Oct 26, 2018

Who is the right nutritionist for you?

An alarming trend I'm observing these days - 
Person A completes a basic nutrition course in Coursera and calls herself a certified nutritionist from Stanford. 
Person B goes for a one-month Ayurveda course in Kerala and claims as an Ayurveda expert, giving talks and workshops on Ayurveda. 
Person C loses weight by following Keto diet and then calls herself a Keto expert and offers weight loss packages for a hefty fee (35K-50K for 3 months). 

Nutrition and fitness are the hot topics in the past 5-6 years, given the prevalence of many lifestyle diseases. Many people are desperate to lose weight and fall for such bogus experts. There's no regulation whatsoever.

I'm perfectly okay with sharing knowledge and perspectives, but I'm concerned when people turn their half-baked knowledge into a business. I have been posting pictures of my simple, healthy meals on Instagram over the past couple of years. A few of my followers have asked me if I can help them with their weight loss.
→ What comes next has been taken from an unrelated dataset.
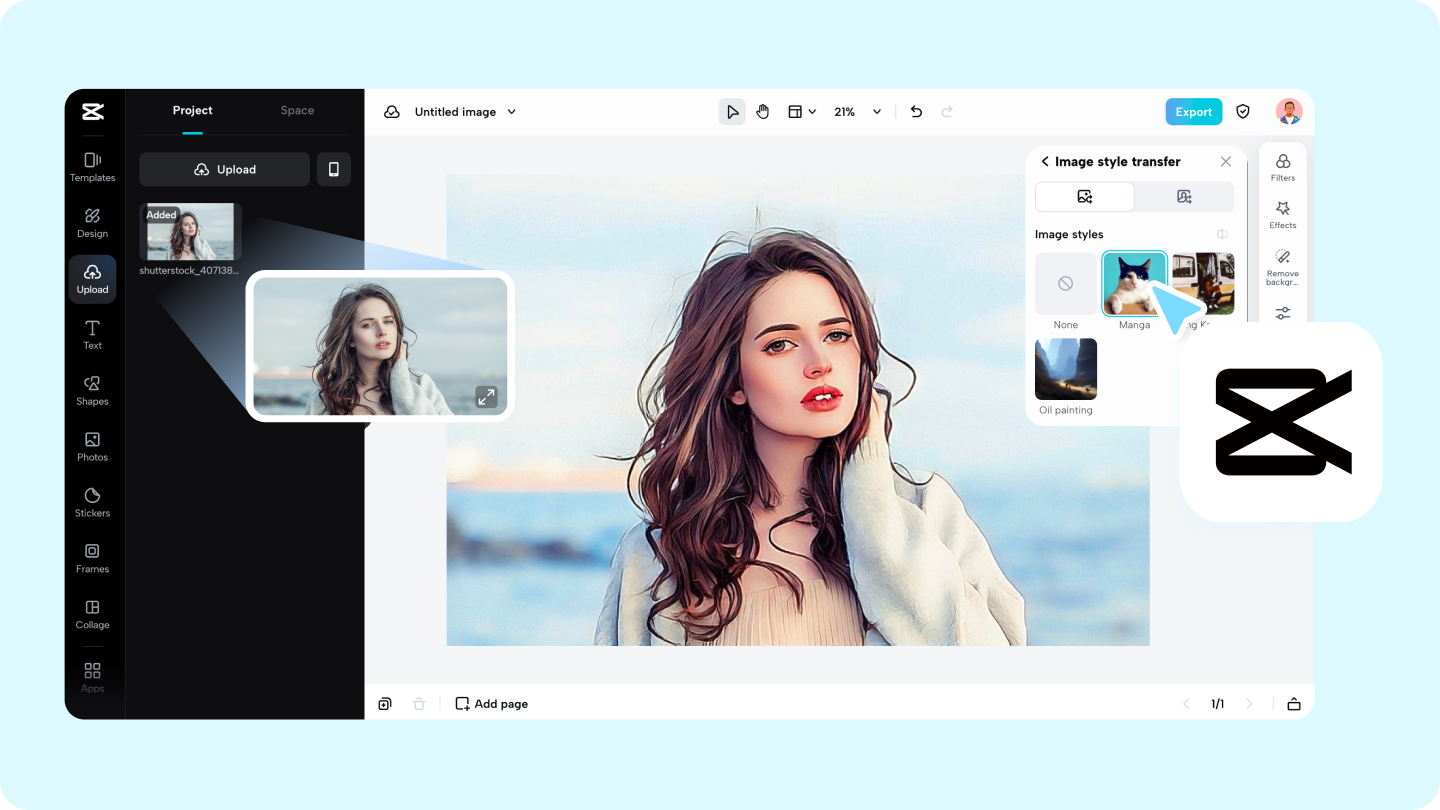
Task: Switch to the Space tab
Action: point(296,110)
I politely declined with the reason that I'm not a qualified professional.

We seek an expert's advice ONLY when something is complex. If it is simple enough for us to interpret and make decisions, then we wouldn't need the expertise of an outsider.

Nutrition science has been intentionally made complex in the past decade, and you see so many such "experts" mushrooming at every corner, recommending one complicated diet or the other.

If you need specific advice, seek the opinion of a certified medical doctor or a qualified, experienced nutritionist. Avoid these "nethu penja mazhaiyile innikku molacha kaalan" type experts (mushrooms that sprouted after yesterday's rain).

No one knows your body and health better than you. After a meal, observe how your body reacts, how you feel in general. 

You don't need a calorie counter, a measuring scale, a health and fitness app or a dietitian to tell you the exact quantity to eat. Look inward. You'll know when you have overeaten. You'll realize which foods make you drowsy, which foods make you bloated. Mindful eating is the trending topic in the West these days. It is high time that we follow it too.

By looking inward, I was able to understand my food related ailments better.
  • Paneer makes me drowsy
  • I can't eat wheat rotis on a daily basis. I can include them at the max 2-3 times a week. Else, I feel bloated.
  • Pizza takes longer time to digest
  • Excess milk based sweets triggers my sinus
  • I know the foods that trigger migraine (excess caffeine, less water intake)
  • I'm aware of the foods to take in order to avoid menstrual migraine (iron and magnesium rich foods)
  • I can't drink a huge glass of sugarcane juice, it makes me drowsy and tired. Same with too many fruits in a single meal.
Daily food logging is a good habit but it is more than just listing down the foods we eat. It is also about how we feel after eating a certain food. No smileys or emojis please! Plain words that express how you feel.

When it comes to nutrition, you are the best person to decide what to eat. It needs discipline, focus, will power and a little effort. Instead of succumbing to these bogus experts, try to plan your meals yourself. Keep it simple, homecooked and real. I believe nutrition is quite simple, if we take the responsibility in our own hands.